Task directions: Each line below should be written out exactly, with none skipped.

Supplied data:
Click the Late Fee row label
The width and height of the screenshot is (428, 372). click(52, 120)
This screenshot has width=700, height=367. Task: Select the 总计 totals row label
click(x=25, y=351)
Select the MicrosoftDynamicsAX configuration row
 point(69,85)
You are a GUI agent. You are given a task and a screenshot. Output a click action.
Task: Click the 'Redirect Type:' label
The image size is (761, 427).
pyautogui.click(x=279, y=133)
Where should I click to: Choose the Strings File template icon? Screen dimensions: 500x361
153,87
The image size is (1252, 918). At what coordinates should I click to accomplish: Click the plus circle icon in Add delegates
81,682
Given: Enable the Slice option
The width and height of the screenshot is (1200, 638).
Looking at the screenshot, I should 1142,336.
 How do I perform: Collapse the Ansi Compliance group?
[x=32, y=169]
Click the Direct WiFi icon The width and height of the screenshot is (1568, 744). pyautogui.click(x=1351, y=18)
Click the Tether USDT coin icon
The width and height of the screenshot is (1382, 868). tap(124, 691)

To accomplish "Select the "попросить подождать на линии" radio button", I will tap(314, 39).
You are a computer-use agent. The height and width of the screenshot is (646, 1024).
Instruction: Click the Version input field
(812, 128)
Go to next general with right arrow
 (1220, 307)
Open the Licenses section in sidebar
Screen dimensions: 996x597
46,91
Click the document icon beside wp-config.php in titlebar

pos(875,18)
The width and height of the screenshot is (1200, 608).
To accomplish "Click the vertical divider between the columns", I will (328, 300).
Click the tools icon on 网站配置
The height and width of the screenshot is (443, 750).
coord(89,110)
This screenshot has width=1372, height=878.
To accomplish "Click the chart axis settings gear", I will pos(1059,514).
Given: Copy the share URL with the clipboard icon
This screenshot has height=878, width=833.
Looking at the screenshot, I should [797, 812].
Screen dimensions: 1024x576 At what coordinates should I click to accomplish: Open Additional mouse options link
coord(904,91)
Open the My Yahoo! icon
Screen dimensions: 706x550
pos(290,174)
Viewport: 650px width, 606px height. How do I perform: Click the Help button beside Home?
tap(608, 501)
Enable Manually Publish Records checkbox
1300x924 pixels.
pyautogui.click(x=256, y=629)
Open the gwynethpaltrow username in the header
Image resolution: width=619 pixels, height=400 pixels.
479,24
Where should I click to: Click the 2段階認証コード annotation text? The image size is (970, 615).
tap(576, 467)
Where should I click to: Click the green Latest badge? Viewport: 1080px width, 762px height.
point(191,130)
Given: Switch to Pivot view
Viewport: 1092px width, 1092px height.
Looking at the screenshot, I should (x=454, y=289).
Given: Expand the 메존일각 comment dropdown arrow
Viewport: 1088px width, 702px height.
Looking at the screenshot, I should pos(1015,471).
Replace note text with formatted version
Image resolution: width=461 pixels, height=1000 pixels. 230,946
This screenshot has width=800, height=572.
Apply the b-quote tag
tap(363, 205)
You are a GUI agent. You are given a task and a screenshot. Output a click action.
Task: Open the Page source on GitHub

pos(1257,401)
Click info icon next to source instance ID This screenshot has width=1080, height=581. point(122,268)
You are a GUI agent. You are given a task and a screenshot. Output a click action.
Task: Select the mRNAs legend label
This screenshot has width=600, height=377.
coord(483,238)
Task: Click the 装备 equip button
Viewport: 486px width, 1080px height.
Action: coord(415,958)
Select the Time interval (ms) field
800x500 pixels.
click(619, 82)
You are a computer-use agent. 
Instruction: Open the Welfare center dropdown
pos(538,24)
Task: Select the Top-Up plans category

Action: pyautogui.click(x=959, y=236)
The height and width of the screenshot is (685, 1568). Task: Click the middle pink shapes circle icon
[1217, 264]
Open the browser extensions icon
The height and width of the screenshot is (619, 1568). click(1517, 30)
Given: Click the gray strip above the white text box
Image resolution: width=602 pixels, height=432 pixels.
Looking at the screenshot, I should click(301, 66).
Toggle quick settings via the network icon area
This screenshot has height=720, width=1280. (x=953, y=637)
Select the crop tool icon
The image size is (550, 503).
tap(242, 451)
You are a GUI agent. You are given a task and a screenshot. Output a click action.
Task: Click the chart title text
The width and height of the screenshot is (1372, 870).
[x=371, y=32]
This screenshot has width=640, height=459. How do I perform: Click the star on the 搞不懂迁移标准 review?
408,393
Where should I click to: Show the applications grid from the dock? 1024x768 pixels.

Reply to the task:
Click the Late Fee row label
The width and height of the screenshot is (428, 372). click(52, 120)
This screenshot has width=700, height=367. Task: Select the 总计 totals row label
click(x=25, y=351)
Select the MicrosoftDynamicsAX configuration row
 point(69,85)
You are a GUI agent. You are given a task and a screenshot. Output a click action.
Task: Click the 'Redirect Type:' label
The image size is (761, 427).
pyautogui.click(x=279, y=133)
Where should I click to: Choose the Strings File template icon? Screen dimensions: 500x361
153,87
The image size is (1252, 918). At what coordinates should I click to accomplish: Click the plus circle icon in Add delegates
81,682
Given: Enable the Slice option
The width and height of the screenshot is (1200, 638).
Looking at the screenshot, I should 1142,336.
 How do I perform: Collapse the Ansi Compliance group?
[x=32, y=169]
Click the Direct WiFi icon The width and height of the screenshot is (1568, 744). pyautogui.click(x=1351, y=18)
Click the Tether USDT coin icon
The width and height of the screenshot is (1382, 868). tap(124, 691)

To accomplish "Select the "попросить подождать на линии" radio button", I will tap(314, 39).
You are a computer-use agent. The height and width of the screenshot is (646, 1024).
Instruction: Click the Version input field
(812, 128)
Go to next general with right arrow
 (1220, 307)
Open the Licenses section in sidebar
Screen dimensions: 996x597
46,91
Click the document icon beside wp-config.php in titlebar

pos(875,18)
The width and height of the screenshot is (1200, 608).
To accomplish "Click the vertical divider between the columns", I will (328, 300).
Click the tools icon on 网站配置
The height and width of the screenshot is (443, 750).
coord(89,110)
This screenshot has width=1372, height=878.
To accomplish "Click the chart axis settings gear", I will pos(1059,514).
Given: Copy the share URL with the clipboard icon
This screenshot has height=878, width=833.
Looking at the screenshot, I should [797, 812].
Screen dimensions: 1024x576 At what coordinates should I click to accomplish: Open Additional mouse options link
coord(904,91)
Open the My Yahoo! icon
Screen dimensions: 706x550
pos(290,174)
Viewport: 650px width, 606px height. How do I perform: Click the Help button beside Home?
tap(608, 501)
Enable Manually Publish Records checkbox
1300x924 pixels.
pyautogui.click(x=256, y=629)
Open the gwynethpaltrow username in the header
Image resolution: width=619 pixels, height=400 pixels.
479,24
Where should I click to: Click the 2段階認証コード annotation text? The image size is (970, 615).
tap(576, 467)
Where should I click to: Click the green Latest badge? Viewport: 1080px width, 762px height.
point(191,130)
Given: Switch to Pivot view
Viewport: 1092px width, 1092px height.
Looking at the screenshot, I should (x=454, y=289).
Given: Expand the 메존일각 comment dropdown arrow
Viewport: 1088px width, 702px height.
Looking at the screenshot, I should pos(1015,471).
Replace note text with formatted version
Image resolution: width=461 pixels, height=1000 pixels. 230,946
This screenshot has width=800, height=572.
Apply the b-quote tag
tap(363, 205)
You are a GUI agent. You are given a task and a screenshot. Output a click action.
Task: Open the Page source on GitHub

pos(1257,401)
Click info icon next to source instance ID This screenshot has width=1080, height=581. point(122,268)
You are a GUI agent. You are given a task and a screenshot. Output a click action.
Task: Select the mRNAs legend label
This screenshot has width=600, height=377.
coord(483,238)
Task: Click the 装备 equip button
Viewport: 486px width, 1080px height.
Action: coord(415,958)
Select the Time interval (ms) field
800x500 pixels.
click(619, 82)
You are a computer-use agent. 
Instruction: Open the Welfare center dropdown
pos(538,24)
Task: Select the Top-Up plans category

Action: pyautogui.click(x=959, y=236)
The height and width of the screenshot is (685, 1568). Task: Click the middle pink shapes circle icon
[1217, 264]
Open the browser extensions icon
The height and width of the screenshot is (619, 1568). click(1517, 30)
Given: Click the gray strip above the white text box
Image resolution: width=602 pixels, height=432 pixels.
Looking at the screenshot, I should click(301, 66).
Toggle quick settings via the network icon area
This screenshot has height=720, width=1280. (x=953, y=637)
Select the crop tool icon
The image size is (550, 503).
tap(242, 451)
You are a GUI agent. You are given a task and a screenshot. Output a click action.
Task: Click the chart title text
The width and height of the screenshot is (1372, 870).
[x=371, y=32]
This screenshot has width=640, height=459. How do I perform: Click the star on the 搞不懂迁移标准 review?
408,393
Where should I click to: Show the applications grid from the dock? 1024x768 pixels.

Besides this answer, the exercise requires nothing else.